In that now-legendary move, Dylan began a decades-long career defined by chronic self-reinvention. And regardless of how many people he pissed off in 1965, his transition to electric has been vindicated through hits like Positively 4th Street and, of course, Like a Rolling Stone, a song he famously kicked off in London the following year by instructing his band to “Play it fucking loud.” Those songs are are now quintessential Dylan.
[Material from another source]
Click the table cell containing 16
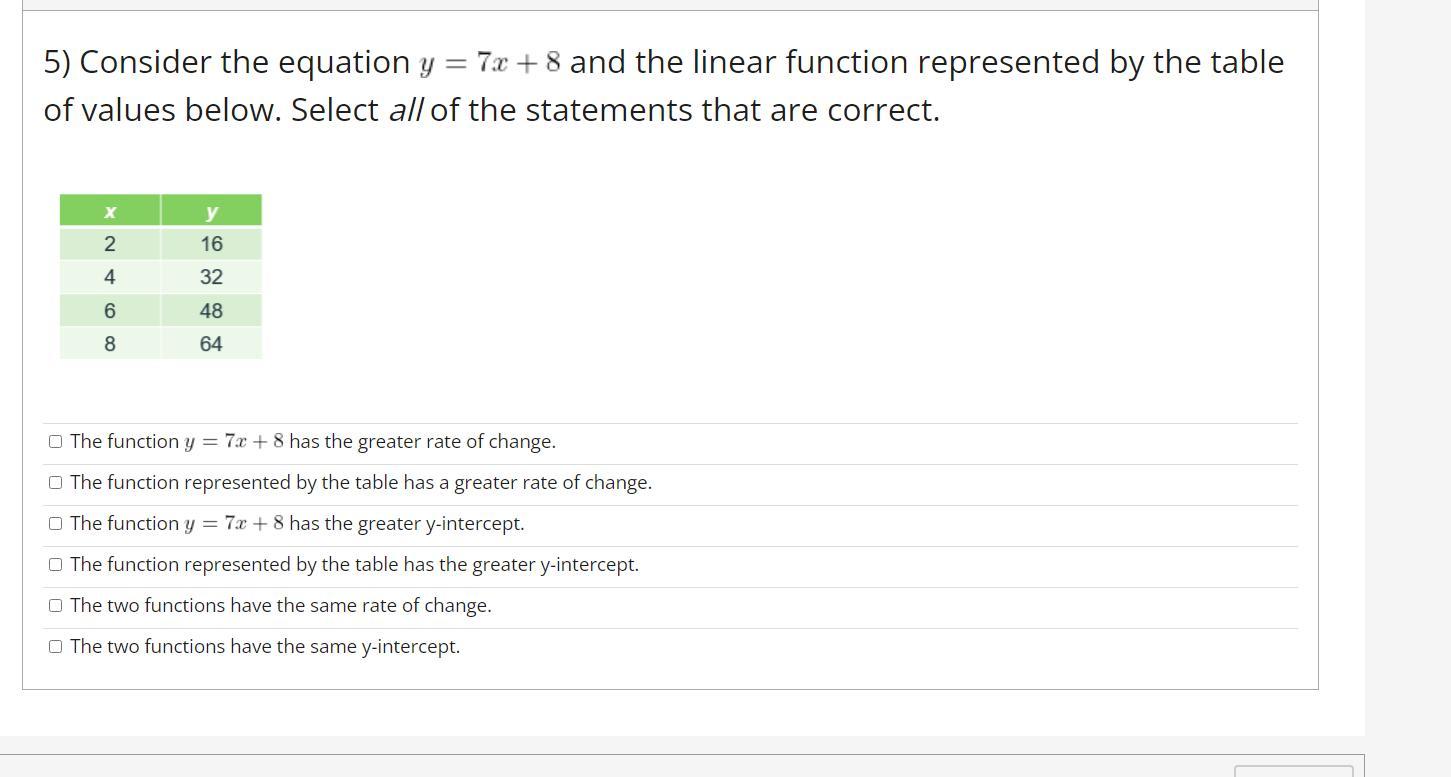 tap(211, 244)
It’s a specious analogy, perhaps, but consider Dylan in light of this piece of news from the world of Big Publishing: Last week, Thomas Pynchon relented to pressure from publishers, fans, and doubtless many others when he agreed to let his books be re-published electronically. Some speculate that he wants to gain a wider audience, and maintain a readership among younger people. Others, no doubt, are saying that the 75-year-old reclusive author of Gravity’s Rainbow, The Crying of Lot 49, and Mason & Dixon, among other postmodern classics (oxymoron?), is just too old and tired to fight it anymore. Whatever his reasons, Pynchon’s move to electric is a very different situation from Dylan’s nearly 50 years ago.
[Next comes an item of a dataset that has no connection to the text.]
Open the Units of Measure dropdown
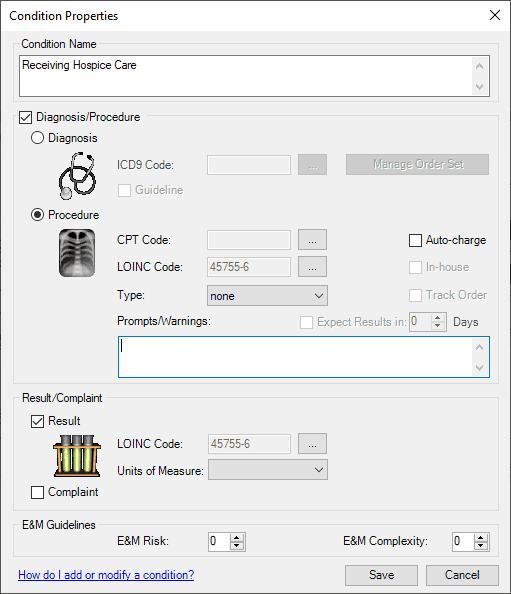The width and height of the screenshot is (511, 594). click(x=267, y=470)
One was an act of rebellion, of asserting an artistic prerogative at the potential cost of a career; the latter is an attempt to stay in the game, an almost desperate plea for attention in an increasingly noisy world.
Maybe it will work: Michiko Kakutani, one of the New York Times‘ primary book critics, took the opportunity to revisit Pynchon’s 1997 800-page novel Mason & Dixon and wrote an appealing review of it this week. And given how long it can take to parse a Pynchon novel — even the 183-page Crying of Lot 49 has been the subject of PhD dissertations and graduate seminars in English programs — perhaps more people will endeavor to try now that they can slip his books into their pants’ pockets.
Personally, I’m more interested in how going electric, now, means joining the club. But just as I can’t imagine a world without Blood on the Tracks, and wouldn’t want to, maybe the world needs electronic Pynchon. It just might not know it yet.